Viele andere hatten nicht so viel Glück. Tausende kamen ums Leben und es bricht mir das Herz, zu wissen, dass die Zahl der Todesopfer stündlich steigt. Vor den Krankenhäusern sieht man lange Schlangen, riesige Menschenmengen, die verzweifelt auf eine Behandlung warten. Und die vielen Nachbeben machen alles nur noch schlimmer. Bei jedem Nachbeben werden die Patienten in den Spitalbetten auf die Strassen gebracht. Inklusive all ihren Infusionen. Die Gefahr, drinnen zu bleiben, ist einfach zu gross.
Als ich am Samstag nach Hause ging, wurde mir das Ausmass der Katastrophe erst richtig bewusst. Das wunderschöne historische Viertel von Kathmandu liegt in Trümmern. Historische Gebäude, Tempel und unzählige Wohnhäuser standen hier früher dicht an dicht. Das Erdbeben hat jahrhundertealte Geschichte schlicht ausgelöscht. Ganz abgesehen von lebenswichtiger Infrastruktur. Nepal ist ein armes Land und wird für den Wiederaufbau all unsere Hilfe brauchen.
Wie Zehntausende Nepalesen, schlafe ich seit Samstag in einem Zelt in meinem Garten. Nicht nur meine Familie übernachtet hier, sondern auch Dutzende Nachbarn und Kollegen, die selber keinen Garten haben und deren Häuser nicht sicher sind. Auch wenn Häuser noch stehen, ist es nicht sicher, drinnen zu schlafen. Nachbeben bringen immer wieder Gebäude zum Einstürzen. Also bleiben wird draussen – trotz Regen.

- [Datenauszug]
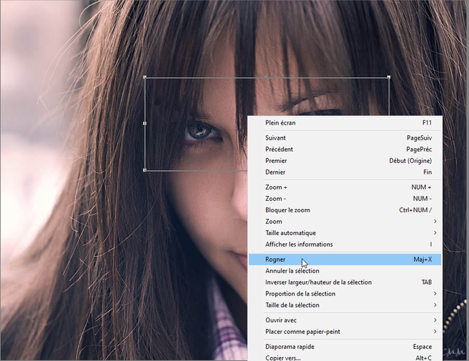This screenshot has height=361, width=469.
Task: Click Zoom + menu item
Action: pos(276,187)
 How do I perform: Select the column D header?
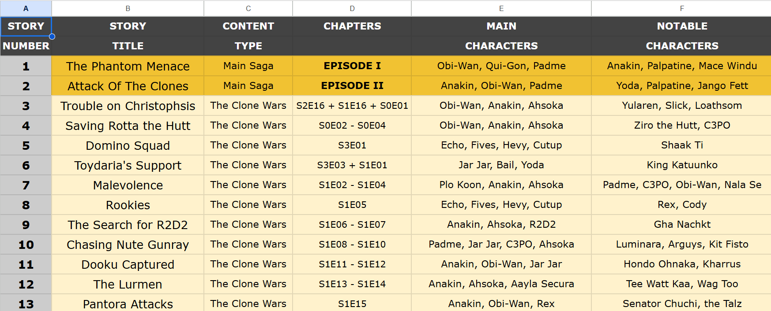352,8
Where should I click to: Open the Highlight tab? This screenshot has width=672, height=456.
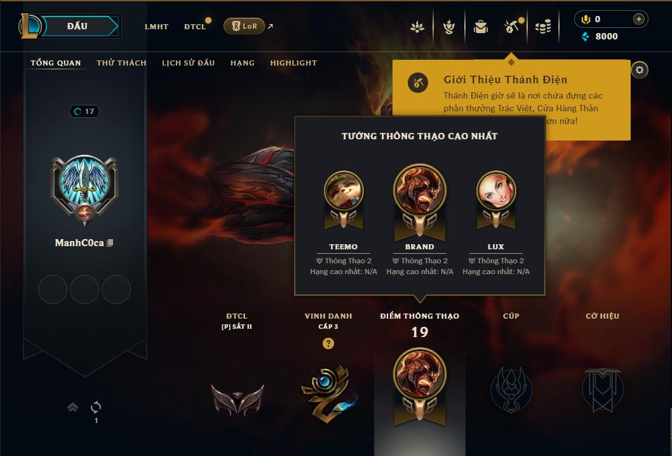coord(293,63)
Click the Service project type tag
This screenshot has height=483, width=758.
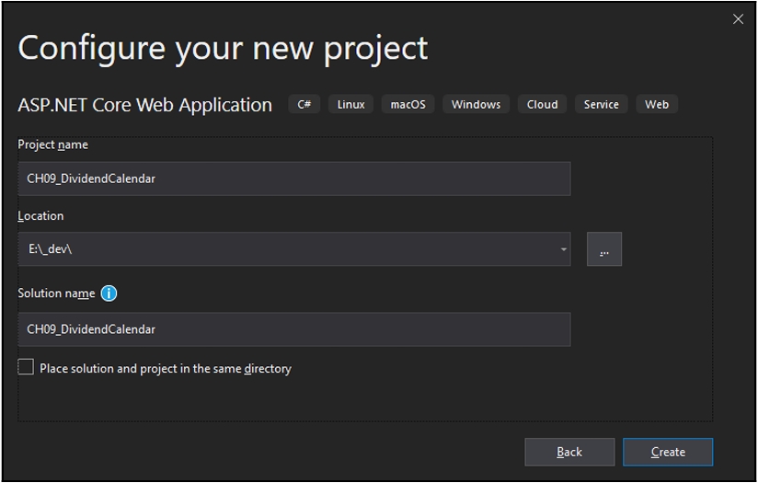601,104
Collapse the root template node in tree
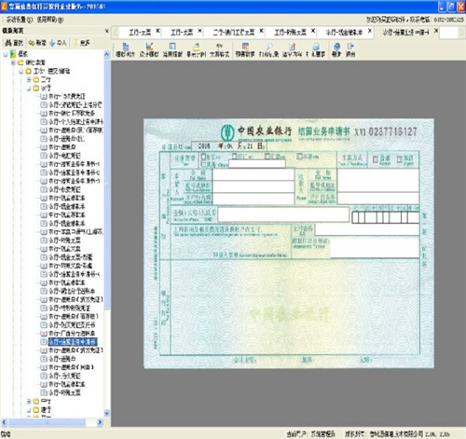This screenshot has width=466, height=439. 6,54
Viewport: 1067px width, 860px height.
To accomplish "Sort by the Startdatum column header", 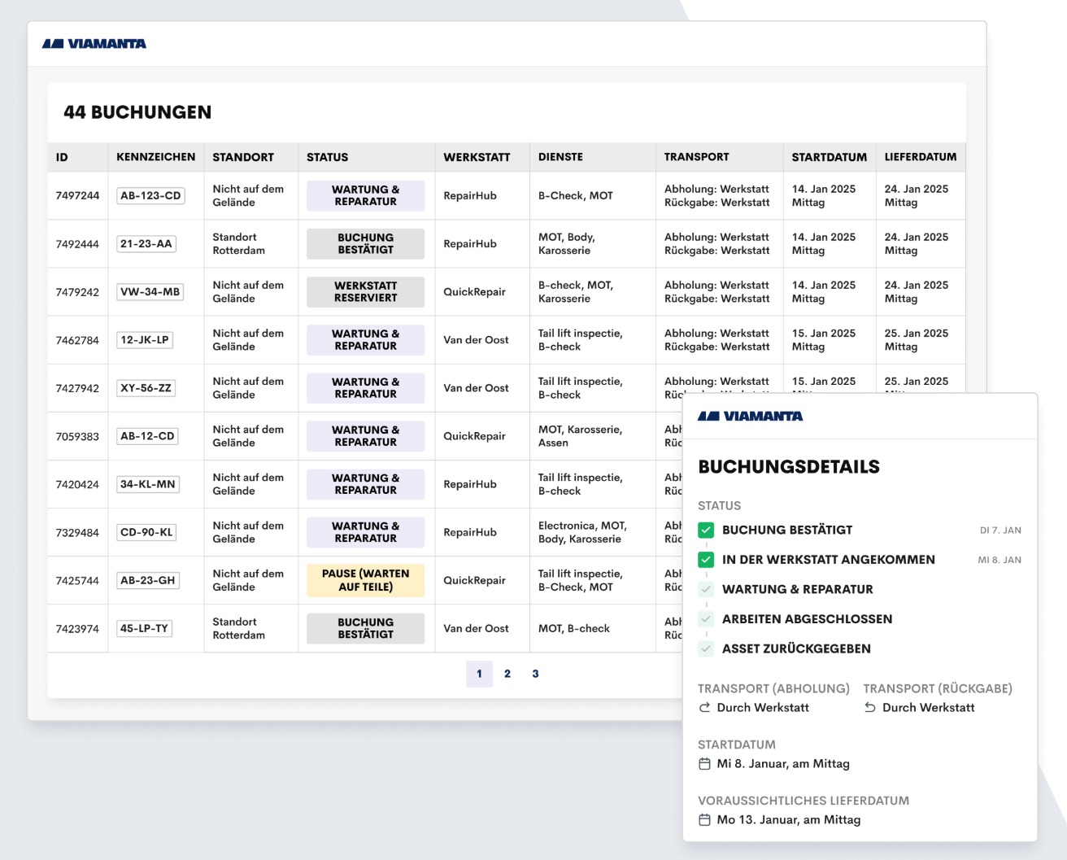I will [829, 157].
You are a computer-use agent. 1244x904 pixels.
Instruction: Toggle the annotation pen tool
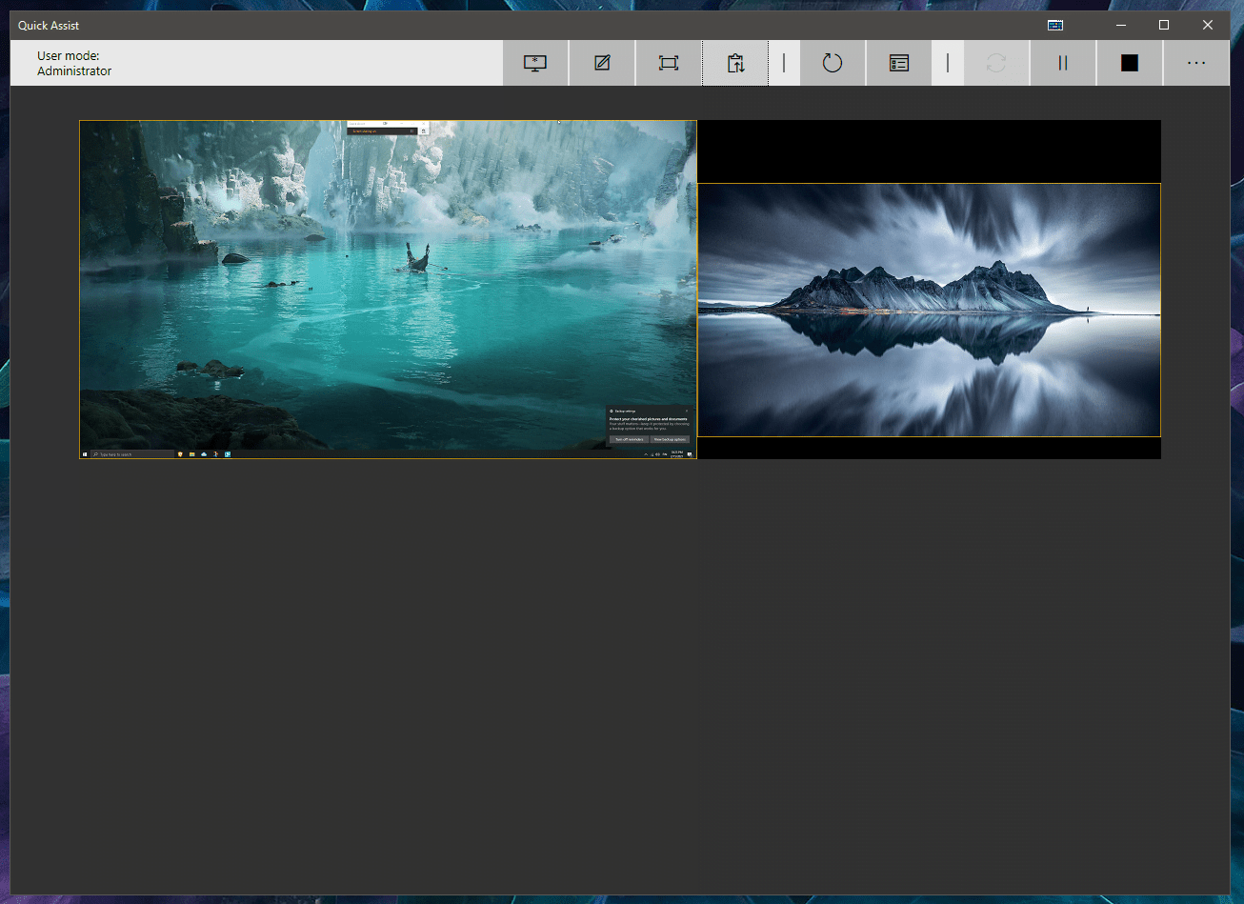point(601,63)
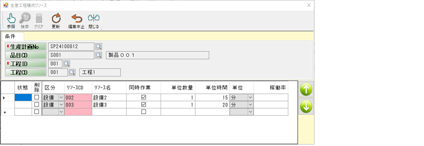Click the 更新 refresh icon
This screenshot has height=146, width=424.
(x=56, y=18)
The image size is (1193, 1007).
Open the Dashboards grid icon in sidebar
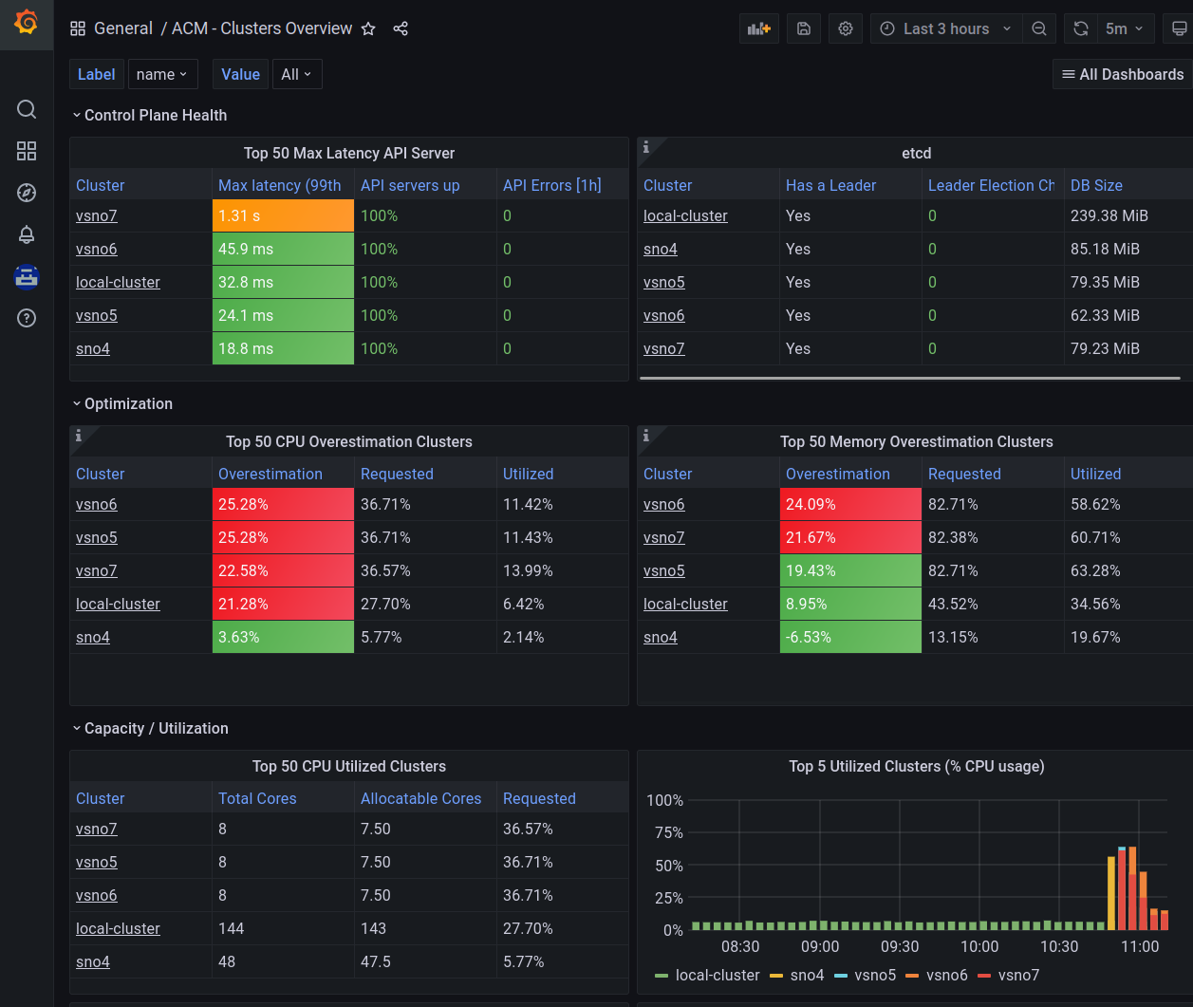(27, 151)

- [Aufgaben]
**A.** Was geschieht laut dem Text über das Erdbeben in Nepal bei jedem Nachbeben mit den Patienten in den Spitalbetten?
**B.** Schreiben Sie aus dem Text über das Erdbeben in Nepal die Stelle ab, die mit „Wie Zehntausende Nepalesen, schlafe“ beginnt und bis „draussen – trotz Regen.“ reicht.

- [Lösungen]
**A.** Sie werden samt ihren Infusionen auf die Strassen gebracht.

**B.**
Wie Zehntausende Nepalesen, schlafe ich seit Samstag in einem Zelt in meinem Garten. Nicht nur meine Familie übernachtet hier, sondern auch Dutzende Nachbarn und Kollegen, die selber keinen Garten haben und deren Häuser nicht sicher sind. Auch wenn Häuser noch stehen, ist es nicht sicher, drinnen zu schlafen. Nachbeben bringen immer wieder Gebäude zum Einstürzen. Also bleiben wird draussen – trotz Regen.